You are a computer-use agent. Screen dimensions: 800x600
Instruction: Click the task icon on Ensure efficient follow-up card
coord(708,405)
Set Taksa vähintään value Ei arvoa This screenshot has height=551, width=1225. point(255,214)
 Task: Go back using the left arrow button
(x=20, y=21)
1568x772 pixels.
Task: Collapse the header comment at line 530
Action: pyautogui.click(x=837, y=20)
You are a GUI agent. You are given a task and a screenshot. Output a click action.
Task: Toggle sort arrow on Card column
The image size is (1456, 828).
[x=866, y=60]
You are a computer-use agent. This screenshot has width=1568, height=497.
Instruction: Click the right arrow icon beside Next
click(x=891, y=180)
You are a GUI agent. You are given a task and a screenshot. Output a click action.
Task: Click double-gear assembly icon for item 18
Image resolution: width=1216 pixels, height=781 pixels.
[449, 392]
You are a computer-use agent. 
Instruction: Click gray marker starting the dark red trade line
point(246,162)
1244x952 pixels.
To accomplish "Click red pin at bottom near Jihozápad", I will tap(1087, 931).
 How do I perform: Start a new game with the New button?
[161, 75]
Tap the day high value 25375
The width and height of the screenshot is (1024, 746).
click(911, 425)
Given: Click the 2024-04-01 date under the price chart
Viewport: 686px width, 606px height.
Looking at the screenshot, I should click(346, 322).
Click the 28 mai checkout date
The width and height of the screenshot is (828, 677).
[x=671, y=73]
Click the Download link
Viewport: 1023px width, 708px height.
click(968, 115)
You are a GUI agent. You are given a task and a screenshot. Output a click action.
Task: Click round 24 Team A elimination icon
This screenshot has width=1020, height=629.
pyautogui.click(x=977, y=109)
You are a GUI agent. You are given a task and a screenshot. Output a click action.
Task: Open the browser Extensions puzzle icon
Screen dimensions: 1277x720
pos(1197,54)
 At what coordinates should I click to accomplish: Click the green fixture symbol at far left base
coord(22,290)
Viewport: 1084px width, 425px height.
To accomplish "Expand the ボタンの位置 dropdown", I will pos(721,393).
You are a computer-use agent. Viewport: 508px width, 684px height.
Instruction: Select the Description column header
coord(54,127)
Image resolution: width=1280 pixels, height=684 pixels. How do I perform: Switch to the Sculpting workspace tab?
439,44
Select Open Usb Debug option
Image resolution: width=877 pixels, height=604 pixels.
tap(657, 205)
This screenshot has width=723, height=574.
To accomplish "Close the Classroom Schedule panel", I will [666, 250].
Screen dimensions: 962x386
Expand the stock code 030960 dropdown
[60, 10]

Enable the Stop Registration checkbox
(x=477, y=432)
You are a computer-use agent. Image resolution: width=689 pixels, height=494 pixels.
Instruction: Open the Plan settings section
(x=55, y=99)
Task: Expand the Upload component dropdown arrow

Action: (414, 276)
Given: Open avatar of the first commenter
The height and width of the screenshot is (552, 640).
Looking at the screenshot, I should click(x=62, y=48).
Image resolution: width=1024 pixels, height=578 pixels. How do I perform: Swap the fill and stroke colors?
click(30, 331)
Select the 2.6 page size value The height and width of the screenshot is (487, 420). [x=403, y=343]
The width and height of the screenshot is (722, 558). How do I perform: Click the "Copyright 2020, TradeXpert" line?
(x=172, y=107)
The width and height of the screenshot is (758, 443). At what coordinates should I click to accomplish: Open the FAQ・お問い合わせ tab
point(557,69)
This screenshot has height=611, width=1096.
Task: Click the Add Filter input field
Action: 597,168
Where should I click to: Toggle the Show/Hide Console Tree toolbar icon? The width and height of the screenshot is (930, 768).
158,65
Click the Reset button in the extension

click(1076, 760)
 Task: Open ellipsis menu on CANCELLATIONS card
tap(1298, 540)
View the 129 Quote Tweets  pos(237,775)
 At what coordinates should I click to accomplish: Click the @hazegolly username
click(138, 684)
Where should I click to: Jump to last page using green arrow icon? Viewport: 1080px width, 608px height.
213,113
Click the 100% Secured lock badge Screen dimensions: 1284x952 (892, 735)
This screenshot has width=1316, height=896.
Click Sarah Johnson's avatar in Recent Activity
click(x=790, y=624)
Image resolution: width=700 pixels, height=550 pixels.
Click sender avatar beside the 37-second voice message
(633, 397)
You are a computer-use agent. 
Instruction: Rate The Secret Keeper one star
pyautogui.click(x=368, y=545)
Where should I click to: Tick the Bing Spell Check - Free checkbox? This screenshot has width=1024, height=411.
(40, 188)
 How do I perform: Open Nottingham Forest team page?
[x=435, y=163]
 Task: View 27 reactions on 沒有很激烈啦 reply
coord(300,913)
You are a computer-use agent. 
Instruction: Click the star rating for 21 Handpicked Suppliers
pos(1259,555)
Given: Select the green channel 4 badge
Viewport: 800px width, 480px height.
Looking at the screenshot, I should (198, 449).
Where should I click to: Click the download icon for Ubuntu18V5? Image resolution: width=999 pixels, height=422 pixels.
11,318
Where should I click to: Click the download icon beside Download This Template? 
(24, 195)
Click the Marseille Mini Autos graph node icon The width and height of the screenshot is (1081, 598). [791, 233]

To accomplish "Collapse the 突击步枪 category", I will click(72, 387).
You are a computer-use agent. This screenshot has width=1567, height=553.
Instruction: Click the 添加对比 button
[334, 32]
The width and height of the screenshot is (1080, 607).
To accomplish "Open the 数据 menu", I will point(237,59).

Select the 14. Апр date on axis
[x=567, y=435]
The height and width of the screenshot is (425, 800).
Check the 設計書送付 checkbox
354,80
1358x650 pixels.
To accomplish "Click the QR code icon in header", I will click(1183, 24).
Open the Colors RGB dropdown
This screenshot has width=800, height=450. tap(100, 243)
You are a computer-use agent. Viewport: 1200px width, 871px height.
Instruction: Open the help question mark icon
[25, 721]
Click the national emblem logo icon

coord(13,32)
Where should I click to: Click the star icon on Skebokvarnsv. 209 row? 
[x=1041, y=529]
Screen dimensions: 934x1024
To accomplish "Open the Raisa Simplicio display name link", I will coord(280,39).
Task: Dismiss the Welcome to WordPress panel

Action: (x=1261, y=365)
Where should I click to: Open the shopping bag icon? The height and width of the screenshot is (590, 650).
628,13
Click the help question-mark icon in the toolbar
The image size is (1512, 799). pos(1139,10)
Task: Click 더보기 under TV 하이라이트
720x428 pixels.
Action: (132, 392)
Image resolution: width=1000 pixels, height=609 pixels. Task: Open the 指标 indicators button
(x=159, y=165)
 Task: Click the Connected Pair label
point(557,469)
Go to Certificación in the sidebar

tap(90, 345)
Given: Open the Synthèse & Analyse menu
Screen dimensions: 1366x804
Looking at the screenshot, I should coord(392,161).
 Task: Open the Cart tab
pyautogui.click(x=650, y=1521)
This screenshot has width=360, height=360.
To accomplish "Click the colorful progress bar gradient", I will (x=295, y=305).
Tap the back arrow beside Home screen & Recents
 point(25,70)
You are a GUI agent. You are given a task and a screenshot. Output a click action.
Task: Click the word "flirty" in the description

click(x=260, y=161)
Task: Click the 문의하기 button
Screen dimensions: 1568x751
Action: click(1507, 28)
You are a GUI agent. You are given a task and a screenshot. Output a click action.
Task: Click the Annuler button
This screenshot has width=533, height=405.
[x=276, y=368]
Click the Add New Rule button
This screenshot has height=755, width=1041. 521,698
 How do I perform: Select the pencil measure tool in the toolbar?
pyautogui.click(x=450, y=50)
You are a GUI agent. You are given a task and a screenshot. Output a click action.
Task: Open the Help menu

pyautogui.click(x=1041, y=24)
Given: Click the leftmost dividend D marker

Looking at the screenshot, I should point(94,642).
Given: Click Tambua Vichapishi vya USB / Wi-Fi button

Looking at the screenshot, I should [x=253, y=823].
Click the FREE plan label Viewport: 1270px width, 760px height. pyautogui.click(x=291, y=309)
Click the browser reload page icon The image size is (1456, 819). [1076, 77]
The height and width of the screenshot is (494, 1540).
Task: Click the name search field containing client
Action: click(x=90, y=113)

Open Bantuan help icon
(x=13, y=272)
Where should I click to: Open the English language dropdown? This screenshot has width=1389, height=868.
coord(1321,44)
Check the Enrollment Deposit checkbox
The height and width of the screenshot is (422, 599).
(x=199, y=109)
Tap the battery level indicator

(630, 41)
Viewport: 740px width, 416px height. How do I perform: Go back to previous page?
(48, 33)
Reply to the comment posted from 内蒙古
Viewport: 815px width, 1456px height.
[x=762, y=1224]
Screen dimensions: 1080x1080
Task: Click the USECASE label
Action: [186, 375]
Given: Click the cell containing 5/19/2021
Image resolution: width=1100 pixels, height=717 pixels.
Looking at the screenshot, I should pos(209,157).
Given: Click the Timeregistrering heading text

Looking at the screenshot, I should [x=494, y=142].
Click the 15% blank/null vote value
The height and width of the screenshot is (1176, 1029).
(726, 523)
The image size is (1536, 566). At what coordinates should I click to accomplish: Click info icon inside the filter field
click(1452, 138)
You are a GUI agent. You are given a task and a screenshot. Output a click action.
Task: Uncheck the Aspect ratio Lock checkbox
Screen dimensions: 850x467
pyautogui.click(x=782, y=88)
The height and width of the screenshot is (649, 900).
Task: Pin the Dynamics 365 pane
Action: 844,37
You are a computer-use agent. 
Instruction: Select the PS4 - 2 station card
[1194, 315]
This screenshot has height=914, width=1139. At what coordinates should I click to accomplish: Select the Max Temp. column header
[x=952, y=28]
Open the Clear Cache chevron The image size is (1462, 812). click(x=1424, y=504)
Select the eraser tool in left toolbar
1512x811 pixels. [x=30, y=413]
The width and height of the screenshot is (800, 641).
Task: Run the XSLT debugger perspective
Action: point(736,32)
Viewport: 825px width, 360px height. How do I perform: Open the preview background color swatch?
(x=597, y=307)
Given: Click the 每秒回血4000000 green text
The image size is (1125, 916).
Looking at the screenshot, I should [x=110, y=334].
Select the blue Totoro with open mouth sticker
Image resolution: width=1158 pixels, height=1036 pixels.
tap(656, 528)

## Problem to solve
Write only the number of lines in the data where the word "link" occurs.

## Answer
2